The guide above works on any Linux VPS. Key points:
  • OS: Any modern Linux distro with systemd (Ubuntu 20.04+, Debian 11+, Fedora 38+, RHEL 9+, Arch).
  • Bun: curl -fsSL https://bun.com/install | bash — see Bun install docs for other methods.
  • Grind: bun install -g grindxp
  • Autostart: loginctl enable-linger $USER then grindxp gateway start, plus a user systemd unit for the web app.
  • Firewall: use your provider’s managed firewall panel if one exists — don’t run both it and a host-level firewall.
  • TLS: Caddy is the simplest option on any provider — it auto-provisions Let’s Encrypt certificates.

Backup

Back up these two files regularly. Without config.json the vault is permanently unrecoverable:
FileContains
~/.grind/config.jsonEncryption key + all settings
~/.grind/vault.dbQuest data, XP, streaks, conversations
Simple daily cron (adjust paths for your backup target):
# crontab -e
0 3 * * * rsync -az ~/.grind/ backup-user@backup-host:/backups/grind/
Or with rclone to S3-compatible storage:
rclone copy ~/.grind/ remote:my-bucket/grind/ --exclude "*.log"
See Security for the full key management guide.

Troubleshooting

First 60 seconds if something is broken

grindxp gateway status             # is the gateway running and healthy?
grindxp web status                 # is the web app running?
curl http://127.0.0.1:5174/health  # gateway health probe
curl http://127.0.0.1:3000/        # web app reachable?
journalctl --user -u grindxp-gateway -n 50
journalctl --user -u grindxp-web -n 50

systemctl --user fails: “Failed to connect to bus”

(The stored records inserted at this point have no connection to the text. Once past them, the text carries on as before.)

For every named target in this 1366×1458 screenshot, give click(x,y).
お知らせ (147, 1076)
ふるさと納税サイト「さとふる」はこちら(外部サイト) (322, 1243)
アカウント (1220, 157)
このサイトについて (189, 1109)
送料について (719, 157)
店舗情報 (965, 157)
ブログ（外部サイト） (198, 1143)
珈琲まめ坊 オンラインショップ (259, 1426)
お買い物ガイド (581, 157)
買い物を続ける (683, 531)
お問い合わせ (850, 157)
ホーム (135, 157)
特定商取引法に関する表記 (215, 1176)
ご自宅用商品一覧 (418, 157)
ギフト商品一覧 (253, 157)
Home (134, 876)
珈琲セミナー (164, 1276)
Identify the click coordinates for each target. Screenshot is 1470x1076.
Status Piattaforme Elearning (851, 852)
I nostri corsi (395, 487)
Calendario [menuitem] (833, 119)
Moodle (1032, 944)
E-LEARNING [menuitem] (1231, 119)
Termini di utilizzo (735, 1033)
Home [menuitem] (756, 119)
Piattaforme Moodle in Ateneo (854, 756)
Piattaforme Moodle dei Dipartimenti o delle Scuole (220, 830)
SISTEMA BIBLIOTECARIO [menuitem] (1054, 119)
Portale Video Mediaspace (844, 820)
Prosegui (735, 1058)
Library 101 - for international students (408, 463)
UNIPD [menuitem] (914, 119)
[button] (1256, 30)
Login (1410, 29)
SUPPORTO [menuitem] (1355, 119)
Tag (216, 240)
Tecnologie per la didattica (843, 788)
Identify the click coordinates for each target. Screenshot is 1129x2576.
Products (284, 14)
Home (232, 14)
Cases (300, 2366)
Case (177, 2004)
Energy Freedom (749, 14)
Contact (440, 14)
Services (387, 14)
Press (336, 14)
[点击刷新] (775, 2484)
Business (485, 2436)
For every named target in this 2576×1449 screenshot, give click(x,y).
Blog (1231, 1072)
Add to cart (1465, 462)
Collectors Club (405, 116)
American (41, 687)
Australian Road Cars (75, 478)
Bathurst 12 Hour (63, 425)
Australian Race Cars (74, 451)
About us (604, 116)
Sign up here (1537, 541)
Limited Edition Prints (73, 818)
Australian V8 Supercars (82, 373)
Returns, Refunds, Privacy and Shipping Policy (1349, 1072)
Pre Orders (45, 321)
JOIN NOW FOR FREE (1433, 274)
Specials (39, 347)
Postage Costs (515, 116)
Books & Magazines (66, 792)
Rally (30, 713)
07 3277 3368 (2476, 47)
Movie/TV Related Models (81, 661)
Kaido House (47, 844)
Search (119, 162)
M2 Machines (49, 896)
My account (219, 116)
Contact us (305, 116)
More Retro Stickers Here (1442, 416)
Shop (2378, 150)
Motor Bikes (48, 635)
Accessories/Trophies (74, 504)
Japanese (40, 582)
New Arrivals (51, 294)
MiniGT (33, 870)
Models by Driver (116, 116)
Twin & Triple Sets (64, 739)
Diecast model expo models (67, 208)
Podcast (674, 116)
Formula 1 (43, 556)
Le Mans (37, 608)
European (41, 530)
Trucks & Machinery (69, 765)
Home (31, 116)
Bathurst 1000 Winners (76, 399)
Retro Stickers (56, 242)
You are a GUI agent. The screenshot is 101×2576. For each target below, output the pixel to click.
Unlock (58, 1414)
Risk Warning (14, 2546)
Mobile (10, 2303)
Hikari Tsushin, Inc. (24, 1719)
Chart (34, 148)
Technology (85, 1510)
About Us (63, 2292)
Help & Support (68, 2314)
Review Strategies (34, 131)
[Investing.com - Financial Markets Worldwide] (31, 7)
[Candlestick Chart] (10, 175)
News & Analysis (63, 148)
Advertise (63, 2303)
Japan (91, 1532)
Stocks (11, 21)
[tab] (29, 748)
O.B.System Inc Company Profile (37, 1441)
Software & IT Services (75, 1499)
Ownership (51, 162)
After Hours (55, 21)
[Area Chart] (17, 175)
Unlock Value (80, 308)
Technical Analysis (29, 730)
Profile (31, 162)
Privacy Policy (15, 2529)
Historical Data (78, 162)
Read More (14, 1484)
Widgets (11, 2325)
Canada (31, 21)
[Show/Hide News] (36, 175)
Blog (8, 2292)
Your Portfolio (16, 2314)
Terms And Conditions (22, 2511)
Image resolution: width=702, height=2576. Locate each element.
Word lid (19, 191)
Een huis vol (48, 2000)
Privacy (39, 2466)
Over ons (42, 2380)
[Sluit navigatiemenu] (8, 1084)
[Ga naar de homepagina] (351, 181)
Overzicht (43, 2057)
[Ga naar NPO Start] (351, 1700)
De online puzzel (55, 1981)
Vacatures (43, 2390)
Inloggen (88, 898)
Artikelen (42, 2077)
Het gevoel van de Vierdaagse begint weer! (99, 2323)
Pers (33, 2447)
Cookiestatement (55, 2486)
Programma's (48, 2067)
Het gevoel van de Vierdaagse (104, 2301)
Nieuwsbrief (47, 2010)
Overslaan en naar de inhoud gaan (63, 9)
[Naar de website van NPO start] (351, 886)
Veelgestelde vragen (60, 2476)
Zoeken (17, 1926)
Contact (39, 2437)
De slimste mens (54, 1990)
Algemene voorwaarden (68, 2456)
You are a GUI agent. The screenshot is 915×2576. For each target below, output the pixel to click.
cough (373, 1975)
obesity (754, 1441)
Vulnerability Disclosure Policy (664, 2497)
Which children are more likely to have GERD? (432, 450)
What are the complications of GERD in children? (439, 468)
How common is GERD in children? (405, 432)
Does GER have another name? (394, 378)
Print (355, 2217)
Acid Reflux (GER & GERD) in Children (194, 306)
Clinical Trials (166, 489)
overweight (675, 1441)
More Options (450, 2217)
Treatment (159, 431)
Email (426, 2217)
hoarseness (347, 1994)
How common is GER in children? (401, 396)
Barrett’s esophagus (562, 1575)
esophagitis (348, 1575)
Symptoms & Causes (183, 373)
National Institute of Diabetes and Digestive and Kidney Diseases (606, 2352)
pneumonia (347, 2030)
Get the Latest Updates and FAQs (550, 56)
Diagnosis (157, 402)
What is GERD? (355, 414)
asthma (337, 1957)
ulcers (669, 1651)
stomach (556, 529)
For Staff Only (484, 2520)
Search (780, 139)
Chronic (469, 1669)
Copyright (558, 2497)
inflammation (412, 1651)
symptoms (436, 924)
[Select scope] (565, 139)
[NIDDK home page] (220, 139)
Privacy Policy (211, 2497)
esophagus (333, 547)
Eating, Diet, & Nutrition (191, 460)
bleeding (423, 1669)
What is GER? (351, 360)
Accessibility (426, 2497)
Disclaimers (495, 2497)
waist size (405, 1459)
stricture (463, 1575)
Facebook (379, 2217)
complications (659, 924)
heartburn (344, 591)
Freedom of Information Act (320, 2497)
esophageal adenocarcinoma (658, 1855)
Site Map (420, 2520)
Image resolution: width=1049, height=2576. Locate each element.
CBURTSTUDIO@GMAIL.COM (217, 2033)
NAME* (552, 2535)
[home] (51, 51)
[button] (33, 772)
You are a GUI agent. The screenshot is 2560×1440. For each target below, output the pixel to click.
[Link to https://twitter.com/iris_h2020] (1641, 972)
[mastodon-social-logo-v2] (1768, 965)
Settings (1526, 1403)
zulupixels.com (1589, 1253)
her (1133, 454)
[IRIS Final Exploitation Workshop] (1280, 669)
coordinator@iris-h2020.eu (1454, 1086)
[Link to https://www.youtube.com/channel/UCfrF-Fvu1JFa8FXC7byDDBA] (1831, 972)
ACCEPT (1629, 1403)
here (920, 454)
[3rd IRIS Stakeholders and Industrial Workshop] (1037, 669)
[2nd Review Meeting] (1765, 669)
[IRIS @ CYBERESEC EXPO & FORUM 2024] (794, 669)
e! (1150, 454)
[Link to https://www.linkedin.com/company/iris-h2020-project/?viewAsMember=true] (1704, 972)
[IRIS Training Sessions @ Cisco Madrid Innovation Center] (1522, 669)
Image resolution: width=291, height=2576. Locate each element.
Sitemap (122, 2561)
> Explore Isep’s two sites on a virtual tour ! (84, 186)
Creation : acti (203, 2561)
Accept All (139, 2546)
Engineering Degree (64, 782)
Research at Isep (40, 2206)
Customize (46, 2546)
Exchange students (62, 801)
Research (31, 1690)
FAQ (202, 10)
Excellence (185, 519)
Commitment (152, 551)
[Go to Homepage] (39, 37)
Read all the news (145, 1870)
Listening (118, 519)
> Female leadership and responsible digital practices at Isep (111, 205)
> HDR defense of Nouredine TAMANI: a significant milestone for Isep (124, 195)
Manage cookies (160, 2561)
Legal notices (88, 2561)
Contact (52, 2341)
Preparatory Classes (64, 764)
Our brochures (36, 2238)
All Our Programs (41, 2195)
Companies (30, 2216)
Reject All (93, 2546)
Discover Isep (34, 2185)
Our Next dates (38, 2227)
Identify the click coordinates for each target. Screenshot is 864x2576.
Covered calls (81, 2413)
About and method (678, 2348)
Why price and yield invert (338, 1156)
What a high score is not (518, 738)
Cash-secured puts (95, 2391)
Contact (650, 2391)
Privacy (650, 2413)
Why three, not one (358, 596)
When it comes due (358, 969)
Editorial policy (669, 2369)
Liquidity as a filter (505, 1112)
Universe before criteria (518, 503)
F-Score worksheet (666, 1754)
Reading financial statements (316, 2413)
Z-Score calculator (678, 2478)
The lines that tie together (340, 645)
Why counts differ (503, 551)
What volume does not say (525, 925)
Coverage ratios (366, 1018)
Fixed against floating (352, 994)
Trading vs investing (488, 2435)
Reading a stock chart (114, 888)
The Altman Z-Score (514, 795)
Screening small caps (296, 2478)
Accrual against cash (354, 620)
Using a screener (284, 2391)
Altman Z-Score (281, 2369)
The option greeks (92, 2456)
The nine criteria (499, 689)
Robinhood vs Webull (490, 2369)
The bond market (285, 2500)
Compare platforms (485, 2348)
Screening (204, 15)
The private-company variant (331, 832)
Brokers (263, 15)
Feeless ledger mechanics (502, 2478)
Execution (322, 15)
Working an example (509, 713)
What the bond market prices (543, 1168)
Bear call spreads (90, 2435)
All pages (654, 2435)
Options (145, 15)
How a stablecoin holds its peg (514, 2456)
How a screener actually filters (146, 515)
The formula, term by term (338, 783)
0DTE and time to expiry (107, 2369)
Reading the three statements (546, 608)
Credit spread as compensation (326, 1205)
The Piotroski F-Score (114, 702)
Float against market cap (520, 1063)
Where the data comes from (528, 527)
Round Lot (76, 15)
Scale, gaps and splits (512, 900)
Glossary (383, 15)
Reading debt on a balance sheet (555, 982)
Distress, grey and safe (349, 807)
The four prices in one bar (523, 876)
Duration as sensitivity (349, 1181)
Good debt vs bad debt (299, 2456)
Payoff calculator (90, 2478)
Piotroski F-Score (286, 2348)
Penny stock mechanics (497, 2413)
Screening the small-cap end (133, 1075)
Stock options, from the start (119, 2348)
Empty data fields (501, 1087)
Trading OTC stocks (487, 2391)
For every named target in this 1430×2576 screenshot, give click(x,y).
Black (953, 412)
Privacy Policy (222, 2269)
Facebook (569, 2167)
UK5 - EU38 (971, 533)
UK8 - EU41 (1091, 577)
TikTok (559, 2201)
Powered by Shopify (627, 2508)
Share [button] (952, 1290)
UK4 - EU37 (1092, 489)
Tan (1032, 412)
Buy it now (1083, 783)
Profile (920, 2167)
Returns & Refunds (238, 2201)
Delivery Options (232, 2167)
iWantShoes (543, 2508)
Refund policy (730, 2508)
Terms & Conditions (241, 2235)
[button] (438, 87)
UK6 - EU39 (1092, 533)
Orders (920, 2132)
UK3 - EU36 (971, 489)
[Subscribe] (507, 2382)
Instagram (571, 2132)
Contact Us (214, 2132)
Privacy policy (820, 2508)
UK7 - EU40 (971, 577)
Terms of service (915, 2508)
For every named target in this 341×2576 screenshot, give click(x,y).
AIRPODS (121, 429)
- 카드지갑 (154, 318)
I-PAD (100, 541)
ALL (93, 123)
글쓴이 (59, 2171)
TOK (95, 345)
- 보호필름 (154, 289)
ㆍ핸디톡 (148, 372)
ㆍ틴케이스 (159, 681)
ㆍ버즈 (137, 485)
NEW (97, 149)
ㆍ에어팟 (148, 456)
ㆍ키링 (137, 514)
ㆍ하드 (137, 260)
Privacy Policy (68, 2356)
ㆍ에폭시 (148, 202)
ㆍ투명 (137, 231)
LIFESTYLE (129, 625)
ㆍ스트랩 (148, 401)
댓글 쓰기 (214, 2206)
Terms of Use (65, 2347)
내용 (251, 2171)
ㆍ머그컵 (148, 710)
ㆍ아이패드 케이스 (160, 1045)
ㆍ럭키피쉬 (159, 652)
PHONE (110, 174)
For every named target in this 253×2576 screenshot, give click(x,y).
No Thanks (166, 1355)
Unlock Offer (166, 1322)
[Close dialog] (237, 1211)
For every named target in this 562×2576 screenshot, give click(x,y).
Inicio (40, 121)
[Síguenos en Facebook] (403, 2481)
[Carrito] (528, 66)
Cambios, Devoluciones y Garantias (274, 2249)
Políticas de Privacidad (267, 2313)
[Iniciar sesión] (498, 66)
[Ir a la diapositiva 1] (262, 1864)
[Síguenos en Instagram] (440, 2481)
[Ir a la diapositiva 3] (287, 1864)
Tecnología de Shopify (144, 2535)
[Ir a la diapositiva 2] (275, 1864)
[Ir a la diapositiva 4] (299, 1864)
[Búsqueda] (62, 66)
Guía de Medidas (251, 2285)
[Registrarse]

On a headless VPS without a login session, the D-Bus session bus is unavailable. Fix:
loginctl enable-linger $USER

# Reconnect (new SSH session or):
export XDG_RUNTIME_DIR=/run/user/$(id -u)
systemctl --user daemon-reload

Gateway port already in use

lsof -i :5174         # find what's using the port
grindxp gateway stop  # stop any existing managed process

# Or run on a different port:
GRIND_GATEWAY_PORT=5175 grindxp gateway serve

Reverse proxy returns 502

The service is not running or is bound to the wrong address:
ss -tlnp | grep -E '3000|5174'
# Should show 127.0.0.1:3000 and 127.0.0.1:5174
Both services must be bound to 127.0.0.1 (or 0.0.0.0) and running before the proxy can reach them.

Webhook 401 / signature errors

The verification secret doesn’t match what was registered with the provider. Re-run grindxp integrations to update credentials, and ensure the matching env var is set:
GRIND_TELEGRAM_WEBHOOK_SECRET=...
GRIND_DISCORD_PUBLIC_KEY=...
GRIND_WHATSAPP_APP_SECRET=...
Restart the gateway after changing env vars.

Encryption key missing after reinstall

The key is in ~/.grind/config.json. If you deleted it without backing it up, the vault is unrecoverable. This is why backing up config.json before anything else is critical.